Em uma primeira abordagem, é importante ressaltar os avanços na ciência e na prática médica que amenizaram muito dos sofrimentos dos indivíduos. Entretanto, percebe-se que essa qualidade de vida foi acompanhada de uma pseudosensação de intocabilidade. Dessa maneira, os meios educacionais e de informação passaram a tratar com desatenção a necessidade de medidas preventivas contra as doenças. Isso é perceptível ao observar a forte comoção que havia na década de 90 pela AIDS visto a iminência do perigo, sentimento perdido após a “superação”, o que contribuiu para a volta e o aumento exponencial dessa doença. Destarte, esse descuido causa muitos prejuízos como a perda de vidas.
De acordo com Machado de Assis, escritor brasileiro da corrente literária realista, em seu livro “Memória Póstumas de Brás Cubas”, o ser humano deixa um legado de miséria ao transmitir suas desgraças interiores aos seus descendentes. Paralelamente, deve-se destacar o esforço de alguns grupos em promover a desordem ao compartilhar o desconhecimento, fruto de uma extrema arrogância. Prova disso é o “movimento antivacina”, que tenta rebaixar os avanços científicos e incentivar a população não fazer o uso de uma ferramenta com eficácia já comprovada. Por consequência, doenças virais, como sarampo e caxumba, voltaram a prejudicar a população. Dessa maneira, conforme dito por Machado, os indivíduos têm propagado suas misérias e impedido o progresso da humanidade.

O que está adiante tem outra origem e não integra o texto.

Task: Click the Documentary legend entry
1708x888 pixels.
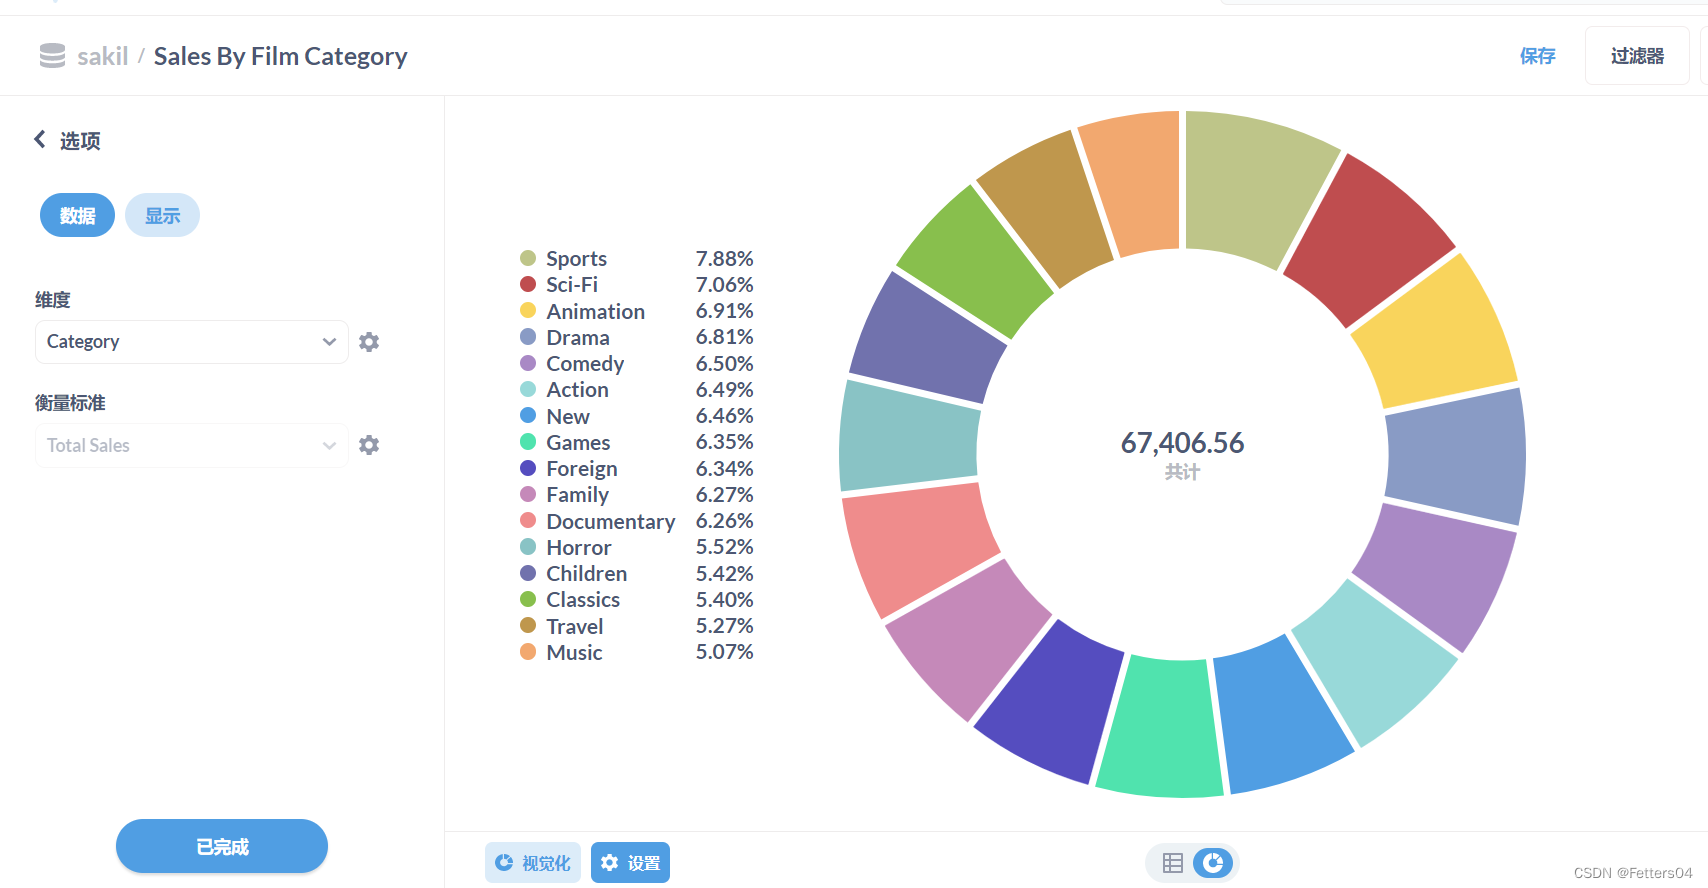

Segundo o que Isaac Newton, importante físico, postulou em sua primeira lei, um corpo tende a permanecer em estado de inércia até que uma força atue sobre ele. Portanto, devem ocorrer ações para mudar essa realidade no Brasil. É necessário uma parceria entre o Ministério da Educação e o da Saúde para disseminarem conhecimentos científicos sobre a recorrência de algumas doenças, os prejuízos causados e como elas podem ser evitadas. Isso pode ser feito por meio de uma amplificação de palestras nas escolas e campanhas publicitárias nas mídias sociais, com apresentação de dados didaticamente, para que a ignorância seja combatida, as pessoas construam uma noção coletiva de saúde e desenvolvam uma responsabilidade em buscar os meios adequados de prevenção. Assim, esses males que retornaram serão combatidos e deixarão de prejudicar a sociedade.